Data to use:
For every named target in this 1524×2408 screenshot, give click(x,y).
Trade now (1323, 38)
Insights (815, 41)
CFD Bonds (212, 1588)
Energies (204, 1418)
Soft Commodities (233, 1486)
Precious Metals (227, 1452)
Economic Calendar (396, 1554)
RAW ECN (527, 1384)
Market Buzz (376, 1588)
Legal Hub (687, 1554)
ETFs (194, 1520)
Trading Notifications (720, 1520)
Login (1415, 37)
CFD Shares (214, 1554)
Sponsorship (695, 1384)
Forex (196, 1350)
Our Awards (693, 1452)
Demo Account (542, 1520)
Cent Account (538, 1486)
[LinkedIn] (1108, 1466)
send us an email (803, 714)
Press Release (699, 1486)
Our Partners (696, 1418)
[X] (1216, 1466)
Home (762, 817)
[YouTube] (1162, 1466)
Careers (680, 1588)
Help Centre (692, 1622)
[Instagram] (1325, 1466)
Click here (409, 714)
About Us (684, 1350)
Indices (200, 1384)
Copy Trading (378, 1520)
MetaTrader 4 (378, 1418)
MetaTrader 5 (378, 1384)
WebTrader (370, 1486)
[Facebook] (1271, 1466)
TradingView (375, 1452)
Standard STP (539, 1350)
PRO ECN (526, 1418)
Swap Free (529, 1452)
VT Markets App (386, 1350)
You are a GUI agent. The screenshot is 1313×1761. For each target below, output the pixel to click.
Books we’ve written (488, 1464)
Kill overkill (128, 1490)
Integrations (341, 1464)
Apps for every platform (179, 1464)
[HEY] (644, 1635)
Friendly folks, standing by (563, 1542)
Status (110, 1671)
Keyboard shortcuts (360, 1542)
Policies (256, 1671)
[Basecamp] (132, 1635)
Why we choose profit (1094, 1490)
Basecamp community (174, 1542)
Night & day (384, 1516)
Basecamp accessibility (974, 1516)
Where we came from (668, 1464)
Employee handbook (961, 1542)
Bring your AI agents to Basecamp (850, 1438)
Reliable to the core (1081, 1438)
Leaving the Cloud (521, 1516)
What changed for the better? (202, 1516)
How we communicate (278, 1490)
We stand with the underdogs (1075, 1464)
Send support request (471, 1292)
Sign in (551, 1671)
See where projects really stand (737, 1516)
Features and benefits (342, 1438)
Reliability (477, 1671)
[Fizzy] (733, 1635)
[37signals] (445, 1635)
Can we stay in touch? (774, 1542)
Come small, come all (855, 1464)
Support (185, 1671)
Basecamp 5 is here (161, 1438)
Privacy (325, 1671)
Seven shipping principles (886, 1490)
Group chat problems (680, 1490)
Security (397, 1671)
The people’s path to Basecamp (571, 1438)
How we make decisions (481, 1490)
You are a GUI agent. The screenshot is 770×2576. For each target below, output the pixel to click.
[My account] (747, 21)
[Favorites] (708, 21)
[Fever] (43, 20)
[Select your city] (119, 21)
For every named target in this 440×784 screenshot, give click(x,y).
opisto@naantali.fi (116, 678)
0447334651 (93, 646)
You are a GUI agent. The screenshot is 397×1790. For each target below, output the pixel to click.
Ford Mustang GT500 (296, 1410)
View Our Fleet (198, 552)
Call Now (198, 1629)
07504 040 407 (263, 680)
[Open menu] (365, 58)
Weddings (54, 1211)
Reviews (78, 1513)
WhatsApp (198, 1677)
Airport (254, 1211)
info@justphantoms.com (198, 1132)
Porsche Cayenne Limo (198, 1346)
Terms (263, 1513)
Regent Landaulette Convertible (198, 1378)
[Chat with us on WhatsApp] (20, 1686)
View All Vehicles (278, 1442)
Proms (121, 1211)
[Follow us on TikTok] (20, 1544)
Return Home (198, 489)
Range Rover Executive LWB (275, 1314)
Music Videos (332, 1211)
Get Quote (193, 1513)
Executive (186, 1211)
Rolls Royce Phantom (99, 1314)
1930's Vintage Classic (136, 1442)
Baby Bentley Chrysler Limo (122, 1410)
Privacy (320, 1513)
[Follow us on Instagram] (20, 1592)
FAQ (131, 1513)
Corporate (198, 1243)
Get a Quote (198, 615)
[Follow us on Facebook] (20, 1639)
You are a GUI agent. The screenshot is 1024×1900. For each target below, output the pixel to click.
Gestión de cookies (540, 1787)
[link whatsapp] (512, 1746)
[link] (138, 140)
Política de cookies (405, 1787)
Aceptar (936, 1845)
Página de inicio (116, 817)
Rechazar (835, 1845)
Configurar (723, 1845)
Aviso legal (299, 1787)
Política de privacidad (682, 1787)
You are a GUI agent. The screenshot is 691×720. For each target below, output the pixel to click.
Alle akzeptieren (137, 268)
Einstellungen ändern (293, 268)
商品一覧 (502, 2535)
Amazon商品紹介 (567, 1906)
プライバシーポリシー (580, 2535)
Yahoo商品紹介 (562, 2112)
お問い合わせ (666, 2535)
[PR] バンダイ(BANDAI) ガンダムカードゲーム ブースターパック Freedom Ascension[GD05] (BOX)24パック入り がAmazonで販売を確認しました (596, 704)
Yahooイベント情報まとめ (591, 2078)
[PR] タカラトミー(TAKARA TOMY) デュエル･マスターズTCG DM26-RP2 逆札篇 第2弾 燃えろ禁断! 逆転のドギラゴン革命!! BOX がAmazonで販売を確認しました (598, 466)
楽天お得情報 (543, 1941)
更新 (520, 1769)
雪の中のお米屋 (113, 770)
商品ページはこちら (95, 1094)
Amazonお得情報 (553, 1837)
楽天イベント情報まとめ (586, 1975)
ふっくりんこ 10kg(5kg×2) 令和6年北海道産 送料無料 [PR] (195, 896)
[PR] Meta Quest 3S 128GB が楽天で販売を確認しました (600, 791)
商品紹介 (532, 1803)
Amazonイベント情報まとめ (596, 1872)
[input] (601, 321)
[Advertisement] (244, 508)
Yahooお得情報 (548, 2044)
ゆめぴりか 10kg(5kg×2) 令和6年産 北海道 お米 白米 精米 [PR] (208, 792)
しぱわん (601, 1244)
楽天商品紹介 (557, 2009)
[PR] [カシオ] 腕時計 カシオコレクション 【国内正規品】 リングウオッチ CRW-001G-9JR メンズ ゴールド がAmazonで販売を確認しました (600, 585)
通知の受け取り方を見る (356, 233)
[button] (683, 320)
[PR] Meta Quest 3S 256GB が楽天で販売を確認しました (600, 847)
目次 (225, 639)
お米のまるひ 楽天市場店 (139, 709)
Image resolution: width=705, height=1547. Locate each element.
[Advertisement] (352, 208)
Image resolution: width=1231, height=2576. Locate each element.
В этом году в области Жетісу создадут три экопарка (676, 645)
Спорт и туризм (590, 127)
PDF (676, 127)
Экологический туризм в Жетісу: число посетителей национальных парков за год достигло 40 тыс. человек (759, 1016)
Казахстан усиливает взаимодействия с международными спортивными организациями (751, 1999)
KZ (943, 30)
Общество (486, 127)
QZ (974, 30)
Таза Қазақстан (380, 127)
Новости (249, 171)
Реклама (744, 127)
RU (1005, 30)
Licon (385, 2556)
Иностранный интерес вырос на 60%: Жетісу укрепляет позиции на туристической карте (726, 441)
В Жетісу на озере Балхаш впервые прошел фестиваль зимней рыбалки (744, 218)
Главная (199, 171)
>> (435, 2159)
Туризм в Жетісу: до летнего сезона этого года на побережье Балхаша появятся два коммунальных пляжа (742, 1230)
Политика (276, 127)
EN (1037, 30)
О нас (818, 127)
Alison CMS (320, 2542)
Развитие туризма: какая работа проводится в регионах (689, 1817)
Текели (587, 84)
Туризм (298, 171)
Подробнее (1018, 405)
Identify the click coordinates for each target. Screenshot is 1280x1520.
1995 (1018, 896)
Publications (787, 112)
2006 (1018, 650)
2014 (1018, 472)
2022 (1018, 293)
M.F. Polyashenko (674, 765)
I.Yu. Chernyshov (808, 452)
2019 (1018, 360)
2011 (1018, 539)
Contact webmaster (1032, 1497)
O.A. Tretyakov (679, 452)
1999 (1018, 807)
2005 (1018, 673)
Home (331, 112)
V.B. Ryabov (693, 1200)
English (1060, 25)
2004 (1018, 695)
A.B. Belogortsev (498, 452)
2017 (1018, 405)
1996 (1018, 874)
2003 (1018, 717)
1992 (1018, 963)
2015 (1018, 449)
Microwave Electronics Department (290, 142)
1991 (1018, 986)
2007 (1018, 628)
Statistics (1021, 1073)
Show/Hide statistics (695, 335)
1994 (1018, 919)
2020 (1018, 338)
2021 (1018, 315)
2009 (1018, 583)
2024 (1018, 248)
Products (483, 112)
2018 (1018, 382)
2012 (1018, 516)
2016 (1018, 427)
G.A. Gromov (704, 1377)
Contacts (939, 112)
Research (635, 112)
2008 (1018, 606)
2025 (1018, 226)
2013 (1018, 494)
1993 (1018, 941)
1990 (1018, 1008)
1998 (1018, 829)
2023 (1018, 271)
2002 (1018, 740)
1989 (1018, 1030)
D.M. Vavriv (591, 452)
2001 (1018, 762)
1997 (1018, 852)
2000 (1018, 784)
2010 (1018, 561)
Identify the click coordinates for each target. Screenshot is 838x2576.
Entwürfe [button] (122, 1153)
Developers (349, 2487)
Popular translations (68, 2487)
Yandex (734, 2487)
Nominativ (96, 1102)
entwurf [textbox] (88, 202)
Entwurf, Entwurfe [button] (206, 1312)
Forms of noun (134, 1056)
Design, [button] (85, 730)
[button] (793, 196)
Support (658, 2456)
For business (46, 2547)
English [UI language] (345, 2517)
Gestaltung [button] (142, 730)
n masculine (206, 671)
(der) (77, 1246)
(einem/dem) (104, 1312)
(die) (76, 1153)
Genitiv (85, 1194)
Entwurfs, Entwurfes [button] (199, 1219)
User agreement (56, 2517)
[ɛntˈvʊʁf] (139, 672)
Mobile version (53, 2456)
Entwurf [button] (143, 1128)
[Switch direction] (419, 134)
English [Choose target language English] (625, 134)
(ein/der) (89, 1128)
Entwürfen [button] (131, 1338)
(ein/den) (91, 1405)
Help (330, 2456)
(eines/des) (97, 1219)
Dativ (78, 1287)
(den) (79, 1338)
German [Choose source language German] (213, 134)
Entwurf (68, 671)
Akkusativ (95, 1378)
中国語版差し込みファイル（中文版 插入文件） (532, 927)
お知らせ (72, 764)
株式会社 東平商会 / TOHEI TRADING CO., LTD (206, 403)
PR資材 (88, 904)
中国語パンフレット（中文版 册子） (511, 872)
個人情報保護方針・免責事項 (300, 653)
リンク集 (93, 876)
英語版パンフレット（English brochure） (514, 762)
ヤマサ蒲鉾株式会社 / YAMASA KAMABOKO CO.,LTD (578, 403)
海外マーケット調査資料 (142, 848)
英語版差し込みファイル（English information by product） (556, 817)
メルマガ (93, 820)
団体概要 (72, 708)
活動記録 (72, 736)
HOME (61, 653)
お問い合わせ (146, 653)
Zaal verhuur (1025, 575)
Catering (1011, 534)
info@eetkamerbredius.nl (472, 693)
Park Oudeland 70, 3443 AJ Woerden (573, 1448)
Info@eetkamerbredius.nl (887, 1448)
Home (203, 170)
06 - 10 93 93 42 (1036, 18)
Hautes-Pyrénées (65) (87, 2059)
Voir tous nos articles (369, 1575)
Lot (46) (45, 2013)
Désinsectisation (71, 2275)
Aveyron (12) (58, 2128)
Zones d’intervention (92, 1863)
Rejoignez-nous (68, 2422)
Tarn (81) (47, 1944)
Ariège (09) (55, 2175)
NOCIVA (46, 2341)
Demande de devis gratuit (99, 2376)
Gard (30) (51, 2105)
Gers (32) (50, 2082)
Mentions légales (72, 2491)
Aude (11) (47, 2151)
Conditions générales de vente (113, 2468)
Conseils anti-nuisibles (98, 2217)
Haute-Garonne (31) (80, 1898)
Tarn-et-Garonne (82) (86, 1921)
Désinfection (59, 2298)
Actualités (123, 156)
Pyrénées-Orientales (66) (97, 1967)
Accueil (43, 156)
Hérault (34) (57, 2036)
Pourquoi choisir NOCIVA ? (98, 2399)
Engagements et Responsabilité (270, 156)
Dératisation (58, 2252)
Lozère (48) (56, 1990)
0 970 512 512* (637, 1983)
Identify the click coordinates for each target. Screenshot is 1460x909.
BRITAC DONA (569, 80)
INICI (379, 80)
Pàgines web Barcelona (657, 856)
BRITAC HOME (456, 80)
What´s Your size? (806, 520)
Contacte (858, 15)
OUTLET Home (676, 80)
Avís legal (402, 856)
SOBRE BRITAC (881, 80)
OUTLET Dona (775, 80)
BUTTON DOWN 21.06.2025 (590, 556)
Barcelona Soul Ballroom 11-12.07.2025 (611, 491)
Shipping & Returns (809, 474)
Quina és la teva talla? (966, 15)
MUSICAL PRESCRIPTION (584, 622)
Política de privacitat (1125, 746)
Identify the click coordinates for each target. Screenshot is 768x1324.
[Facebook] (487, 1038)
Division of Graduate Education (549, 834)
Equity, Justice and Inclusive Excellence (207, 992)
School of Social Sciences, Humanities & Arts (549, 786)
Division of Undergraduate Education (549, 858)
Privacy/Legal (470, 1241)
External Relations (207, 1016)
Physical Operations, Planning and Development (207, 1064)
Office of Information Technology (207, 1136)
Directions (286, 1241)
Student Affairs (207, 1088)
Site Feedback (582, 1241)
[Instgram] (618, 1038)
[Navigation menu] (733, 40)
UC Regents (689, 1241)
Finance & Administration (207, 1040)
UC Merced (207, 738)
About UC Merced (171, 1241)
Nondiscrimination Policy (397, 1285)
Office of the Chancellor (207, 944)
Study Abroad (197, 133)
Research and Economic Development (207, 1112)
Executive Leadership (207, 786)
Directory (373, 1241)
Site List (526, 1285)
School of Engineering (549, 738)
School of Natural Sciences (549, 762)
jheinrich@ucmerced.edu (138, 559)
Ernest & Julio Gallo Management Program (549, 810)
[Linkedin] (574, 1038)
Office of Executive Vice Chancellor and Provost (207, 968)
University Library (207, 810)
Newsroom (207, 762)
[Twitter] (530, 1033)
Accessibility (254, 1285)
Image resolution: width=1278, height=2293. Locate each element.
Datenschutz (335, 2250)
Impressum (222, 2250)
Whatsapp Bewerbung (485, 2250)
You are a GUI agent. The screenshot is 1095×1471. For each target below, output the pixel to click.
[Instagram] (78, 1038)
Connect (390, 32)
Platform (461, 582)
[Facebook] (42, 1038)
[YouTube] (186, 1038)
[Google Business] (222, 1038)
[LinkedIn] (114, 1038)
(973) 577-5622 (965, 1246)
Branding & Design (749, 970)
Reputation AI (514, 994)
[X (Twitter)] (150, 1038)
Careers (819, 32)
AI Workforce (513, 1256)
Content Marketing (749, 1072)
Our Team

To be done:
Rewrite the records from the start of the records through the line that contains "VT Markets App (386, 1350)", keeping every line in full, and offset each coordinate in the answers by adding -48 to it.

Response to the exercise:
For every named target in this 1524×2408 screenshot, give click(x,y).
Trade now (1275, -10)
Insights (767, -7)
CFD Bonds (164, 1540)
Energies (156, 1370)
Soft Commodities (185, 1438)
Precious Metals (179, 1404)
Economic Calendar (348, 1506)
RAW ECN (479, 1336)
Market Buzz (328, 1540)
Legal Hub (639, 1506)
ETFs (146, 1472)
Trading Notifications (672, 1472)
Login (1367, -11)
CFD Shares (166, 1506)
Sponsorship (647, 1336)
Forex (148, 1302)
Our Awards (645, 1404)
Demo Account (494, 1472)
Cent Account (490, 1438)
[LinkedIn] (1060, 1418)
send us an email (755, 666)
Press Release (651, 1438)
Our Partners (648, 1370)
[X] (1168, 1418)
Home (714, 769)
[YouTube] (1114, 1418)
Careers (632, 1540)
Help Centre (644, 1574)
[Instagram] (1277, 1418)
Click here (361, 666)
About Us (636, 1302)
Indices (152, 1336)
Copy Trading (330, 1472)
MetaTrader 4 (330, 1370)
MetaTrader 5 (330, 1336)
WebTrader (322, 1438)
[Facebook] (1223, 1418)
TradingView (327, 1404)
Standard STP (491, 1302)
PRO ECN (478, 1370)
Swap Free (481, 1404)
VT Markets App (338, 1302)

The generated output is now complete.